The time has come to end the “arms race” on election expenditure, with a cap on what parties can spend, nationally and locally and for the lifetime of a parliament. The Labour Party National Executive Committee (NEC) is therefore encouraged by the proposals from Sir Hayden regarding the principle of reducing the spending of political parties.

After consulting with Party members, the Labour Party Conference in 2006 unanimously approved the Labour Party’s detailed submission to the Review on the Future of Party Funding currently being conducted by Sir Hayden Phillips.

The position of the Labour Party, at all levels, has been and remains that as set out in our submission. This position was reiterated by the Prime Minister attending the Parliamentary Labour Party Committee on Wednesday where he made clear that nothing should break the historic link between the Labour Party and the Trade Unions. The NEC therefore rejects those proposals from Hayden Phillips that clearly neither respect nor understand the structures and constitution of the Labour Party.
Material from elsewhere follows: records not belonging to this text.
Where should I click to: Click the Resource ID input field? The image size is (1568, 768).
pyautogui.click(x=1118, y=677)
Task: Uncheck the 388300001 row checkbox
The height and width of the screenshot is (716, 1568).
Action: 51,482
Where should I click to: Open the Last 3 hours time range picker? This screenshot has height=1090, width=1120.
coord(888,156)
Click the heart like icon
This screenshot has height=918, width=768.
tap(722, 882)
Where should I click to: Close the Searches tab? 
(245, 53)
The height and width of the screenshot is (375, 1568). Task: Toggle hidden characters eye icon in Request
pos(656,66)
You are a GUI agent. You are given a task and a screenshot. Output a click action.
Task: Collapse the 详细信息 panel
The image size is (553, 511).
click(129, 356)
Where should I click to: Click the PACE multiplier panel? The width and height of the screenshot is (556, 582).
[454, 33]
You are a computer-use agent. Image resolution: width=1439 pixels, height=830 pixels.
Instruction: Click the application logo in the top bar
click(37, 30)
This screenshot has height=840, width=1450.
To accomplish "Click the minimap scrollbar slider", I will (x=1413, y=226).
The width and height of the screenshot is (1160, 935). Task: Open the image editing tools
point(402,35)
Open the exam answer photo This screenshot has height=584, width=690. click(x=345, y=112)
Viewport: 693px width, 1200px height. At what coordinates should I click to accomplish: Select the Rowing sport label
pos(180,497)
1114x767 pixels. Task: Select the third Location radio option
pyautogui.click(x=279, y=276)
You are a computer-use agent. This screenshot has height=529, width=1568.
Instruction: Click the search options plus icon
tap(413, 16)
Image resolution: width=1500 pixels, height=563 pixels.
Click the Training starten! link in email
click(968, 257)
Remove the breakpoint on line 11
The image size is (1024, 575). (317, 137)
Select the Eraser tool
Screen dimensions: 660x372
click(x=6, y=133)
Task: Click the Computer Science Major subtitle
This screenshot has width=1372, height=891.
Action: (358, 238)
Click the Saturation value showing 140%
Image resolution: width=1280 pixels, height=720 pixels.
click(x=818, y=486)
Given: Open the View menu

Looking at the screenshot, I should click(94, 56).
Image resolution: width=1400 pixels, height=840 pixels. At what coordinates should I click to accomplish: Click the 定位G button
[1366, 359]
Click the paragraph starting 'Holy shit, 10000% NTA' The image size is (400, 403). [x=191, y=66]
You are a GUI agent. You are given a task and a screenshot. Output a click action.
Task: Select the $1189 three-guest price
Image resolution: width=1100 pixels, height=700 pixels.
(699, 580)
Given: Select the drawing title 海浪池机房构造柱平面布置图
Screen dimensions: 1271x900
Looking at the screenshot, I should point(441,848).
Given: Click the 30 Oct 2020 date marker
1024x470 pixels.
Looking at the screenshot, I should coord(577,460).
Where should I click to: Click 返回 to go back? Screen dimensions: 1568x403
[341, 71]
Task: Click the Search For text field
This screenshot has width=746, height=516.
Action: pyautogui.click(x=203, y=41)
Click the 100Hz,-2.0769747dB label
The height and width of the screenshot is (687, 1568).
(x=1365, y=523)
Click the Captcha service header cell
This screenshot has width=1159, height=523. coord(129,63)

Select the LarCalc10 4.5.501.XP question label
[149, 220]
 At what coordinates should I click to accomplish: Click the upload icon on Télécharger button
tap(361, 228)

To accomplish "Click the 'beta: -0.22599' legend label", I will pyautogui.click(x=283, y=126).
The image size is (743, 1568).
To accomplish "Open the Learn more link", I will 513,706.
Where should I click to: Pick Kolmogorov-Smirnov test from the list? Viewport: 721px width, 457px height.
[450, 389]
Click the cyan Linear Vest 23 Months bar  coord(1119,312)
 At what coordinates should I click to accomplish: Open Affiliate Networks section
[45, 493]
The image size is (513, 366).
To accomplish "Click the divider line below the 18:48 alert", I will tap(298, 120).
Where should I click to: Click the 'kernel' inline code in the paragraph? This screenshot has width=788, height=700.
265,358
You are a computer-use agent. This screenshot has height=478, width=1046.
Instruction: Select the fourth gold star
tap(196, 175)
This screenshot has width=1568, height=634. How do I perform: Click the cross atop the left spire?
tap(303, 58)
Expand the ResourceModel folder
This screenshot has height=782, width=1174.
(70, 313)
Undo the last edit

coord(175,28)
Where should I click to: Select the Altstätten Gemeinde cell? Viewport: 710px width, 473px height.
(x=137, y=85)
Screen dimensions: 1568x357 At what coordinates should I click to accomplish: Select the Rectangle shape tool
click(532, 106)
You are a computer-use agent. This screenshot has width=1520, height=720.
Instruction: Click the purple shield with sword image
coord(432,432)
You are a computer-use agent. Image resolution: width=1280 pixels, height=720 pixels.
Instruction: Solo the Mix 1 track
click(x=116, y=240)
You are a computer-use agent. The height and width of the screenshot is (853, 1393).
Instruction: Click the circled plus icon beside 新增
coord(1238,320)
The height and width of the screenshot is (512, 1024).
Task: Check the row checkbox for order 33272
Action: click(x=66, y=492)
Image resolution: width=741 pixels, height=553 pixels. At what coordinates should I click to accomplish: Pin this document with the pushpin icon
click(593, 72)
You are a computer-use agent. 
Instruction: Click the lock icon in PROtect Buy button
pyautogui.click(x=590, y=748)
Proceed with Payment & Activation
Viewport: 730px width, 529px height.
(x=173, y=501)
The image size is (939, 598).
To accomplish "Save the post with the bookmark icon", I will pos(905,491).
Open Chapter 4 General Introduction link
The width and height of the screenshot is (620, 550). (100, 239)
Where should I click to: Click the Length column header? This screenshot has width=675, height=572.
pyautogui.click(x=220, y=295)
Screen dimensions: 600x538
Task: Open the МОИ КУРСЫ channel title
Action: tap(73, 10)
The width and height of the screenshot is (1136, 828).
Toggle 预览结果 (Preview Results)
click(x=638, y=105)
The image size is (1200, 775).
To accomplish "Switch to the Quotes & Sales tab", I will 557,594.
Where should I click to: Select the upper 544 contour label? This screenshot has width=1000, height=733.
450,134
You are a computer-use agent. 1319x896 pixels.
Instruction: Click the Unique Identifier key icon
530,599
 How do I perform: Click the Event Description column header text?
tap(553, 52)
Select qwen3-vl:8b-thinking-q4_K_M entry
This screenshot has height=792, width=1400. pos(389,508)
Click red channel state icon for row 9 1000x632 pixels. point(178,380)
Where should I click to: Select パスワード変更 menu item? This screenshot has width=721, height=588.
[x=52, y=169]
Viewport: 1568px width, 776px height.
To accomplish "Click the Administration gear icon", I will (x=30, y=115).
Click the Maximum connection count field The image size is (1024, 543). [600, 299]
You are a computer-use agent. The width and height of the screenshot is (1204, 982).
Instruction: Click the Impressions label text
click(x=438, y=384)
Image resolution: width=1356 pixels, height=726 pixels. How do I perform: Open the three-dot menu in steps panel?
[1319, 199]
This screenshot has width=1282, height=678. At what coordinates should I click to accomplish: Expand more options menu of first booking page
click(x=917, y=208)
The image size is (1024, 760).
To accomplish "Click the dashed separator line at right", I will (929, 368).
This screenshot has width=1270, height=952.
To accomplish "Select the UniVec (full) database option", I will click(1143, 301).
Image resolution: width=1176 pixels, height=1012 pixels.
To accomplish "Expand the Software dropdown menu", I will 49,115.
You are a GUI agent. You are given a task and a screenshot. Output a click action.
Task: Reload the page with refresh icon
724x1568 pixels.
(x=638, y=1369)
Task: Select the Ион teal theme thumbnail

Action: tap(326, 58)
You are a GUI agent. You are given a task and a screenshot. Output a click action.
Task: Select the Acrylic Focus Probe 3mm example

In the Labour Party submission to the review we express the view that any changes need to be workable, respect differing party structures and constitutions and should not reduce fairness and equality by giving one party a funding advantage over another. For that reason, in our submission we made it clear that the Labour Party cannot accept a statutory uniform donation cap as proposed by the Conservative Party.

This form of donation cap would quickly become unworkable logistically and diminish the political voice of hundreds of thousands of trade unionists at a time when all parties are concerned with widening political engagement. It would also undermine the Labour Party federal structure and seek to amend a system of Trade Union contributions that is already highly transparent and heavily regulated.

Officers and officials of the NEC will continue to vigorously pursue the Labour Party’s position in all discussions with Sir Hayden Phillips.